I did my undergraduate degree at the University of Natal and my veterinary degree at the University of Pretoria. Both in South Africa. South Africa had only one vet school at the time; it is a very close-knit group. I spent a short time in private practice in South Africa before moving to the UK to do an internship and subsequent surgery residency at the University of Liverpool.
When I was still in vet school, I knew I wanted to be a surgeon, and when I was an intern, my focus turned to surgical oncology. Nearing the end of my residency, I met Dr. Sarah Boston and spent a week at the University of Florida. Dr. Boston is a graduate of the surgical oncology fellow program at the FACC. Anyone interested in surgical oncology has heard of the Flint Animal Cancer Center. Dr. Boston encouraged me to apply to the fellowship, and the rest is history.
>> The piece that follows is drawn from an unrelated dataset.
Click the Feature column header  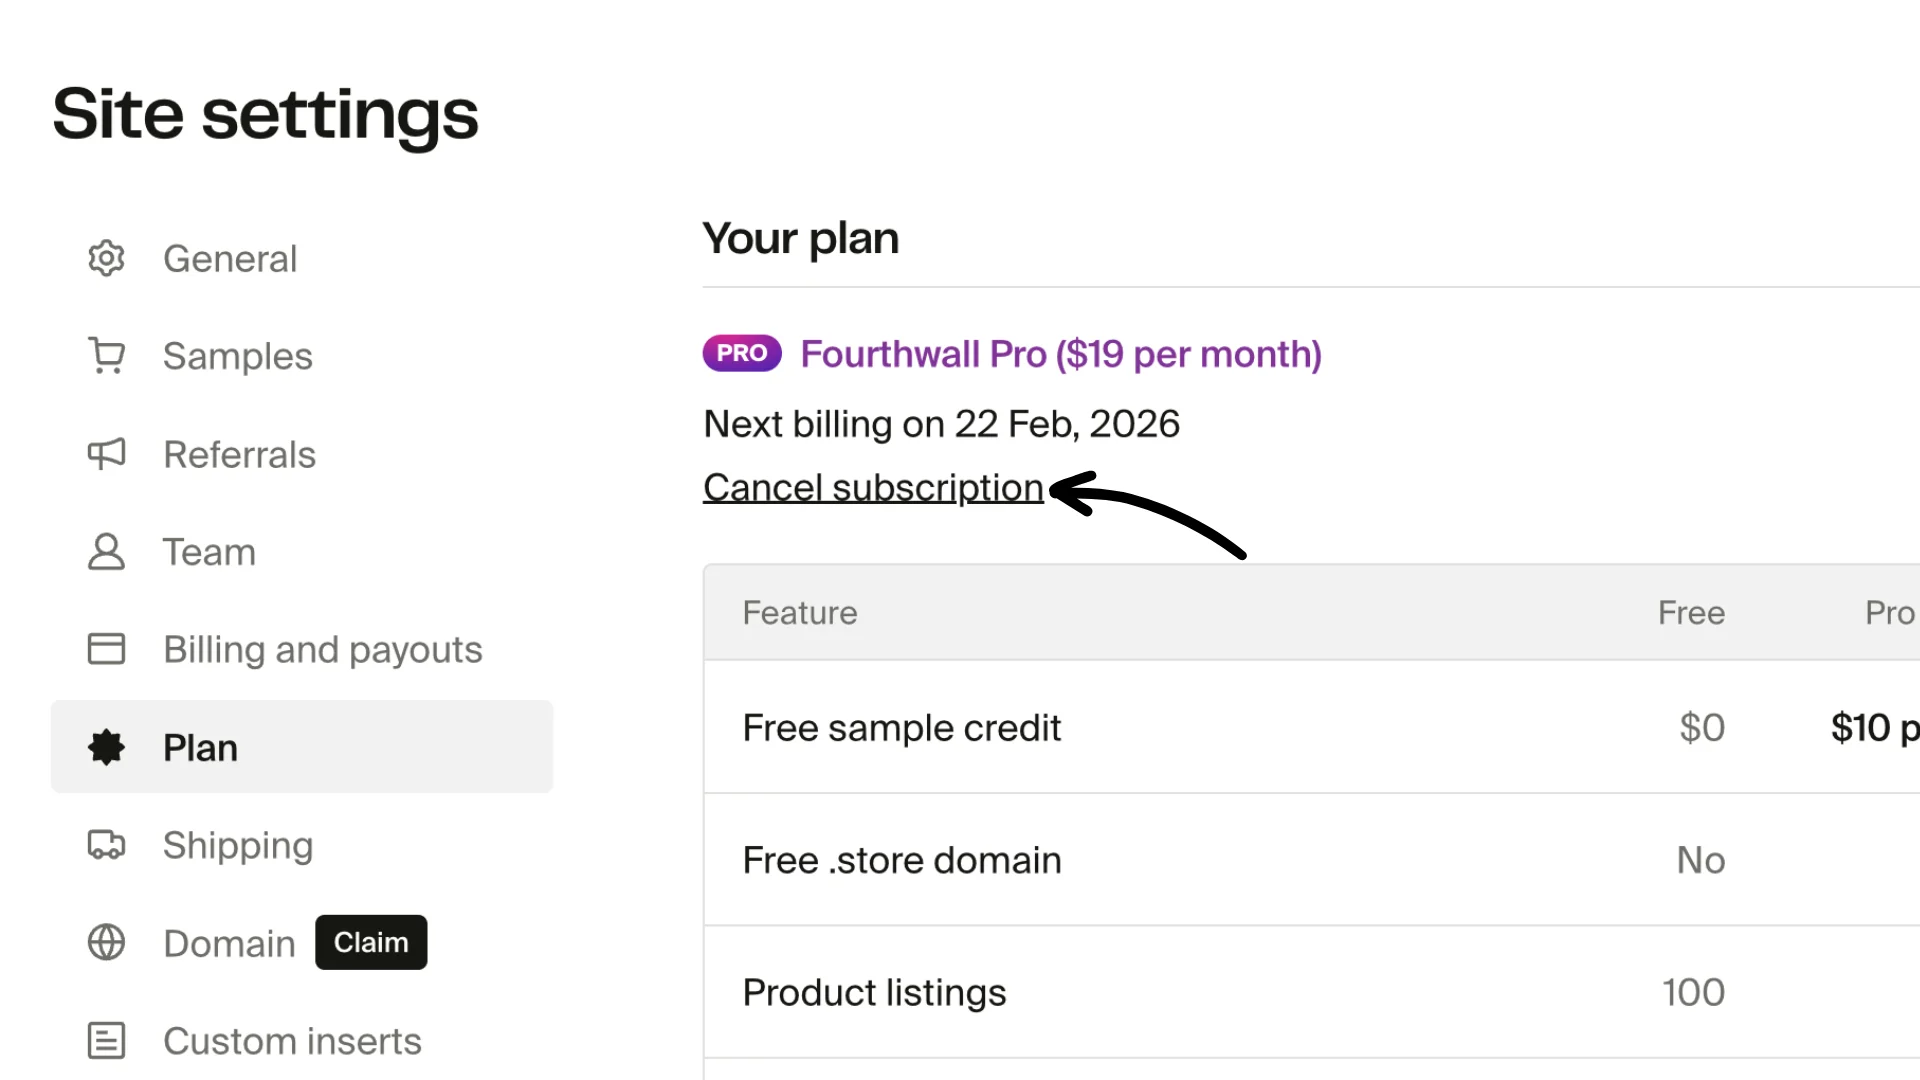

In 2017, I completed my surgical oncology fellowship at the FACC and then joined the faculty at Texas A&M University as a surgical oncologist. I was there for three years before moving back to the FACC.
I returned to the FACC because of the team. Their shared dedication to the mission is like no other. And I value all of the opportunities available to me, from the support for clinical and research development to the chance to make a difference for so many patients and their families each year.
During my career, I’ve found all aspects of caring for cancer patients so rewarding, including counseling and supporting owners through their pet’s diagnosis and treatment, personalizing a treatment plan with the entire team, following the dog or cat through treatments. The old line of never becoming attached to your patients and owners emotionally is nonsense. Being emotionally invested is what makes us better doctors – we are more conscientious and make more balanced decisions, in my opinion.
Professionally, I describe myself as a surgical oncologist, meaning I am both an oncologist and a surgeon. I think I identify more as an oncologist, with surgery being my weapon of choice. I aspire to be a clinician-scientist – I am working on the scientist part. Part of my research is looking at ways to investigate novel treatments in our small animal patients to ultimately bring them into treatment strategies for people with the same cancer type. This is what drives me from a research perspective.
In my private life, I am a doting and proud father and dutiful (or compliant) husband. My fur family includes my fat cat named Wilbur, who is perfect, and my two-year-old Golden Retriever, George, who is not. I’m a huge fan of the South African Springbok rugby team, who are the current world cup champions.